REDUCING UNCERTAINTY: A LETTER TO THE ECONOMIST (February 3, 2009)

In a guest article about the economic crisis, Olivier Blanchard, the chief economist of the International Monetary Fund, says that policymakers should focus on reducing uncertainty (“(Nearly) Nothing to Fear but Fear Itself,” January 13, 2009). Sounds promising, as uncertainty feeds uncertainty, which feeds economic paralysis all around. But how are the policymakers to do this? Wield a magic wand, which Blanchard mentions in the first paragraph? With all due respect, for Blanchard is a fine economist, much of the task is actually in the hands of economists. They should focus on reducing uncertainty by offering plausible guidelines on the effect of crises like this one.
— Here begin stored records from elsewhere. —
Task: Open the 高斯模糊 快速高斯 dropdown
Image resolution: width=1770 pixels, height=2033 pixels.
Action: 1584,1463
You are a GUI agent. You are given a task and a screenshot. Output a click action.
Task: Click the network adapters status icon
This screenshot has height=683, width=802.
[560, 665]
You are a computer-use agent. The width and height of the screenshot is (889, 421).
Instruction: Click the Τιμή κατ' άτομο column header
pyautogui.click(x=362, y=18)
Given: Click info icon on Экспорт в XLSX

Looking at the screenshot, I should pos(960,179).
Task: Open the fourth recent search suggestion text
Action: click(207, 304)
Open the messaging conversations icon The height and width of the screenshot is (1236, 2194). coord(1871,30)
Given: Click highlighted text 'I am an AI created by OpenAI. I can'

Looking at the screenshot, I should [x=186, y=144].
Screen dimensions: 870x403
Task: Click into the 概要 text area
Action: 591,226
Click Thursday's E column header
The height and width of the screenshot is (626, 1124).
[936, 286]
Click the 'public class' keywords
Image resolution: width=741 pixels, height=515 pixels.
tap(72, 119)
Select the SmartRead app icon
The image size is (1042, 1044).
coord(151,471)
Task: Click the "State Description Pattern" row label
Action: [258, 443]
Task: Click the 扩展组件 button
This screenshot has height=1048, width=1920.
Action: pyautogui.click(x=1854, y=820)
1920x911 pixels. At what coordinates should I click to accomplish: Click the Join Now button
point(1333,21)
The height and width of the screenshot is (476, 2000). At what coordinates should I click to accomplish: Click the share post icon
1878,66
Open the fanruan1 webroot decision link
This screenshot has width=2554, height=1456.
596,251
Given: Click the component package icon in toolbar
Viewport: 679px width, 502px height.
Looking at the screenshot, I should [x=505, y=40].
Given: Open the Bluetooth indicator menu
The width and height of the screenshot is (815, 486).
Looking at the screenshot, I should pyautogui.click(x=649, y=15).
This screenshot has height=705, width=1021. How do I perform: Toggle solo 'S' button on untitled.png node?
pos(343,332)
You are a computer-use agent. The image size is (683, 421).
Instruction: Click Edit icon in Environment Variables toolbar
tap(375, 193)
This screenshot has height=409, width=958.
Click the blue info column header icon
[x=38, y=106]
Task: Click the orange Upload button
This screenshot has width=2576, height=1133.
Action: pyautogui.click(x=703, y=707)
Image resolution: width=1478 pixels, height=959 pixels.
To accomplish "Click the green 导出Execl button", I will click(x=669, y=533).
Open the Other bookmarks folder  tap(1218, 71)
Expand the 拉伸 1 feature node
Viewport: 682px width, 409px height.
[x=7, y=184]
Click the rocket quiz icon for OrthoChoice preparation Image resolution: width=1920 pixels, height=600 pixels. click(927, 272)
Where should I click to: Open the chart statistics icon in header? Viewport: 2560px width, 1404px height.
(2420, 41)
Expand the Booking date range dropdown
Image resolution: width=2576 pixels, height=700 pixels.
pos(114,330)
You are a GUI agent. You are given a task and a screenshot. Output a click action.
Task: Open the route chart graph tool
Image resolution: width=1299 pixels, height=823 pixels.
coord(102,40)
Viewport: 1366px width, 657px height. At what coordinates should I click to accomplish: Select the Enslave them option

The first step in this direction was recently taken by two economists of renown, Carmen Reinhart of the University of Maryland and Kenneth Rogoff of Harvard University, who looked into fourteen “severe” banking crises to date, and whose work you recently reviewed (“Drastic Times,” January 10, 2009). In an earlier letter, I simplified their peak-to-trough guidelines thus: “house prices will drop by a third over five years; equity prices will drop by a half over three years; unemployment will jump by a tenth over five years; and total output per person will drop by a tenth over two years” (“Peak-to-Trough Guidelines: A Letter to The Economist, January 12, 2009). With credible information of this ilk, fortified by further research by other economists, policymakers would indeed have a chance of reducing uncertainty.